Ask Meow: “Is My Cat a Spy?”
From time to time I answer reader questions. This is one of those times. Actually, it’s the first time. (Woohoo!!!) So here goes…..
[Hoists mailbag onto table. Rummages around in bag. Pulls out reader’s letter]. Just Kidding. Of course, all your questions come to meow via email.
*****
Dear Mr. ManCattan,
What in God’s name is my cat up doing all night? And why does he track my every move like an alien camcorder during the day? —Sara
Dear Sara,
Let’s just get down to business. You’re most likely grooming, feeding, and scooping the litter box of an undercover agent.
Maybe your timid tabby secretly works for the Cat Intelligence Agency. Or maybe your sassy Sphynx reports to the Feline Bureau of Investigation. How can I be so sure, you ask? Well, what else do you think I do with all my time? Just like a fly-on-the wall cat-on-the-sill, I spy with my little eye(s) all the time.
Now you might be thinking your sweet kitty is nothing but an adorable floof that gets you tons of likes and comments on Instagram. But stop fooling yourself. Have you never figured out why we’re so great at finding all the bugs in your apartment? Or sleep with one eye open—never letting you out of sight for very long? Once you start to pay close attention, you’ll soon recognize the work of an espionage expert whose main mission is to keep a very close, non-digital eye on you.
Cats are masters of disguise. Our skills of stealth and deception are unparalleled in the animal kingdom. We come with built-in night vision technology, have mastered the art of parkour, and even stake out the highest ground to carry out a deep-surveillance inspection of all your activities (and in my case, even my Dad’s expanding bald spot).

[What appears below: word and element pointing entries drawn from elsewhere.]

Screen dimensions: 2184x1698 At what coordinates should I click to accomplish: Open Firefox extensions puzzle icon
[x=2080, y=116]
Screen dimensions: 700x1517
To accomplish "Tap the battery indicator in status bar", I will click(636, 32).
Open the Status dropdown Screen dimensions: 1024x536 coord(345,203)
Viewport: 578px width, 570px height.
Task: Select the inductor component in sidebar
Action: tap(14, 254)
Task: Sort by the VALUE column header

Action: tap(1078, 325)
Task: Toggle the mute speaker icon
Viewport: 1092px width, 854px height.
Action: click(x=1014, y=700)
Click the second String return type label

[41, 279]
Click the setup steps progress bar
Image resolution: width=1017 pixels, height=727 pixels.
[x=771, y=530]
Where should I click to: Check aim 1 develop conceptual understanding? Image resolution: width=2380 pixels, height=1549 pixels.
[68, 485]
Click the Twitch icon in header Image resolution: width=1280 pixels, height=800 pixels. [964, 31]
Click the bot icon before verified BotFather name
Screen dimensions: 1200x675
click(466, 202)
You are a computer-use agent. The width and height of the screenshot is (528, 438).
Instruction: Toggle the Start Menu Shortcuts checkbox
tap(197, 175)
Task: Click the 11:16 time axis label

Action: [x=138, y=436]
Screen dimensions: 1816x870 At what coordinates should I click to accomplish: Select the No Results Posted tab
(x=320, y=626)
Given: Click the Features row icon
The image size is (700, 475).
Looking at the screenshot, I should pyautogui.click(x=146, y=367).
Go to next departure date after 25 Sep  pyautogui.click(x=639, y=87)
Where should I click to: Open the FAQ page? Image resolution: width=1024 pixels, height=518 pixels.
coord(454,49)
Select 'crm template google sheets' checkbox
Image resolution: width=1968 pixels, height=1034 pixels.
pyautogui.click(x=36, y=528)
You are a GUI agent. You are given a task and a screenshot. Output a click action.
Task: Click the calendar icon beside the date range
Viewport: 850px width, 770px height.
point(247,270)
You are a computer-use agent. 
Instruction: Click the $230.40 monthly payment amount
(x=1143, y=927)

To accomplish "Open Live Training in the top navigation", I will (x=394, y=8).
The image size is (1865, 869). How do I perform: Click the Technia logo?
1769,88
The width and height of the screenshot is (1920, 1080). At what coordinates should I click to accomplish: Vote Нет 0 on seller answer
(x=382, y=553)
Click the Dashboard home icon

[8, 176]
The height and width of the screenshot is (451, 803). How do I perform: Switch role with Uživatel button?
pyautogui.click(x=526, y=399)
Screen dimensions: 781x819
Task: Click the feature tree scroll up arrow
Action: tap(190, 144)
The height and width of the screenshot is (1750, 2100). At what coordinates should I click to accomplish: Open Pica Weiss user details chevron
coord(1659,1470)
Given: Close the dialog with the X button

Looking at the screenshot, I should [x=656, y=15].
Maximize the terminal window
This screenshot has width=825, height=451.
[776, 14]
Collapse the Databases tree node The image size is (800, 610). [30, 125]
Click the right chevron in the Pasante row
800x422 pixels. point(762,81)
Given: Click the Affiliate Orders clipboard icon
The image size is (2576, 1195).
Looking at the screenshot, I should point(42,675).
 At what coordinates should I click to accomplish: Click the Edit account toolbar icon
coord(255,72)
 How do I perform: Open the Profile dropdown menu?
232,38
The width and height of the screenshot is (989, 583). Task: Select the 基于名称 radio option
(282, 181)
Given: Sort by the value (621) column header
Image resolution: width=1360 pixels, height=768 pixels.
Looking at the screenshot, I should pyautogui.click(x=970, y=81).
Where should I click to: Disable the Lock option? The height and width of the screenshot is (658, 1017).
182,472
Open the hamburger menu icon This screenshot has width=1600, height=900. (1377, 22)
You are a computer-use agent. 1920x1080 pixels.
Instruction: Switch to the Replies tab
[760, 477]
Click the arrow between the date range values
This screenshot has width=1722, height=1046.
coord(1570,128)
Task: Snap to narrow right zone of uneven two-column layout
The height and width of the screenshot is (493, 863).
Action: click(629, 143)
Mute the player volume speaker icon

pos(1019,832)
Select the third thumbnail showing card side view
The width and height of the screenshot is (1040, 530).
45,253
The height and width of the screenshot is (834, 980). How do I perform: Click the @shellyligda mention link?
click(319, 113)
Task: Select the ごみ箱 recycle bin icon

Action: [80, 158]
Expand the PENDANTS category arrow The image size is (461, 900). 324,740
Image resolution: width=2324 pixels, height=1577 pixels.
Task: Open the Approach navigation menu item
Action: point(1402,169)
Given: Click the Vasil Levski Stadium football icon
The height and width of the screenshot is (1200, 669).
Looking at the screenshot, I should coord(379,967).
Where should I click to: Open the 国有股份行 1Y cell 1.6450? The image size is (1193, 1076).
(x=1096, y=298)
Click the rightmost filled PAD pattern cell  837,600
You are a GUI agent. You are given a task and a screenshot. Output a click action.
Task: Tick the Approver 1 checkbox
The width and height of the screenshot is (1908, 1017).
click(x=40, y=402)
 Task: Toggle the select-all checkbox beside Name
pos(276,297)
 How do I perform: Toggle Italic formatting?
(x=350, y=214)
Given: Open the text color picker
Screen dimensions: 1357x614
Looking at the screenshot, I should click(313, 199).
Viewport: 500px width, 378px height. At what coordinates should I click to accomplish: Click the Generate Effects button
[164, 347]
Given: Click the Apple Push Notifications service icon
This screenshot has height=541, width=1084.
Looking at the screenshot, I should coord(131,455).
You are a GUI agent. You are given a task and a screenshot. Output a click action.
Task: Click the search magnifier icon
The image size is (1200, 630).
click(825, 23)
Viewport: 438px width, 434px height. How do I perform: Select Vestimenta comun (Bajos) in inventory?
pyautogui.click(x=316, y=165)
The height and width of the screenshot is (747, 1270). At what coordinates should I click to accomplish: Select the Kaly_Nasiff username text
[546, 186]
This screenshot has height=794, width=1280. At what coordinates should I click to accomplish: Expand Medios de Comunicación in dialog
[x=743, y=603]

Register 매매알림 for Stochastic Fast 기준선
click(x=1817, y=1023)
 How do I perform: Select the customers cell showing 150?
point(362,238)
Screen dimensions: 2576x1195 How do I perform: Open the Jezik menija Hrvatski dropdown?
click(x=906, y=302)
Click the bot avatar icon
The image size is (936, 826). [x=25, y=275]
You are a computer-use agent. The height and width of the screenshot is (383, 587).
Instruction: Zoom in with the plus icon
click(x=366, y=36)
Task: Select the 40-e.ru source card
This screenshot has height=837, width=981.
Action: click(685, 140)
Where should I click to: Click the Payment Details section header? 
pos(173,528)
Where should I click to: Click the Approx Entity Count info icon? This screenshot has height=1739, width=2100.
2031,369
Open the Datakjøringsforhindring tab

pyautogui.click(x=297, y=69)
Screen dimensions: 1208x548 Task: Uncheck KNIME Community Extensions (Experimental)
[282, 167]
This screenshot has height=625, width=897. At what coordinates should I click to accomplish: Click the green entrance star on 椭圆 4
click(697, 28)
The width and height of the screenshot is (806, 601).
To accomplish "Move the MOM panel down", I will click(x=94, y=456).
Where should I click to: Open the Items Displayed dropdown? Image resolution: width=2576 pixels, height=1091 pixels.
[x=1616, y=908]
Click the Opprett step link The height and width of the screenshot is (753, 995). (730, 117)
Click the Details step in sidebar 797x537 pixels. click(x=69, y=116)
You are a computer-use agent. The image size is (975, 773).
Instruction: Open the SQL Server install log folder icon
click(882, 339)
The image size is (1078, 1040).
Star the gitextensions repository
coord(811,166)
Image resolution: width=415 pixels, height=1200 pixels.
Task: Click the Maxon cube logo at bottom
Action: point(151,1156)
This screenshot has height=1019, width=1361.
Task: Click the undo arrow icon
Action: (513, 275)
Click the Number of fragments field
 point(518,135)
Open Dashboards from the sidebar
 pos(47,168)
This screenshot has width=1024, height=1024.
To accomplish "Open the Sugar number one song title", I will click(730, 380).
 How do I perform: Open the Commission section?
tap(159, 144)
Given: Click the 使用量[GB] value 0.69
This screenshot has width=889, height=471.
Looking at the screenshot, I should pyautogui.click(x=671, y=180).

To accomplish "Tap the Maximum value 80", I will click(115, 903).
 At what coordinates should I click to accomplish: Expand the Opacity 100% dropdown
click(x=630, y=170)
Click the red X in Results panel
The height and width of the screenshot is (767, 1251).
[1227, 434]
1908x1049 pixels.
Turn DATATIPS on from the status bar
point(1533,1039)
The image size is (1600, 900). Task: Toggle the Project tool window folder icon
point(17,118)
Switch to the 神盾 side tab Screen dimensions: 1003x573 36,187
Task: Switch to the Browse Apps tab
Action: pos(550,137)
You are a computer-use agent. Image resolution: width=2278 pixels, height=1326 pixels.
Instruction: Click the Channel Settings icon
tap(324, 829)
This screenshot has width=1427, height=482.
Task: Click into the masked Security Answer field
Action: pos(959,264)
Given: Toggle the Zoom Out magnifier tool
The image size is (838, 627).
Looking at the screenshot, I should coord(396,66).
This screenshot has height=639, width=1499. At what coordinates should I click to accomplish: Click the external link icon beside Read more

Most likely you’ve even told your friends how funny it is that your cat loves to sit on your laptop while you work. What you should be thinking instead is: “Why does he constantly try to intercept my emails?” “Has he figured out all my passwords by sitting on the keyboard and feeling which keys are still warm?”
Seriously, do you still trust that sweet secret agent?
Here’s an insider tip: if you suspect your cat’s a spy, look up its lineage. Why not check out 23andMeow? Simply send them a coughed-up furball with a cheque for $300, and they’ll tell you if your cat descends from a family of investigators.
But in the meantime, remember this: We’re always watching. We’re always listening. Strategically placed in your home, hiding our true motives, just like the way we hide in boxes tucked away inside your closet (which I think you’ll agree is very spy-like behavior).
So instead of worrying about Alexa or the microwave eavesdropping on your conversations, pay close attention to where your cat is. Chances are you’ll find him lurking on the windowsill or pretending to nap in a sunbeam in your living room. But stay alert. Be vigilant. And document any suspicious signs.
Because even when you think you're alone, you’re not.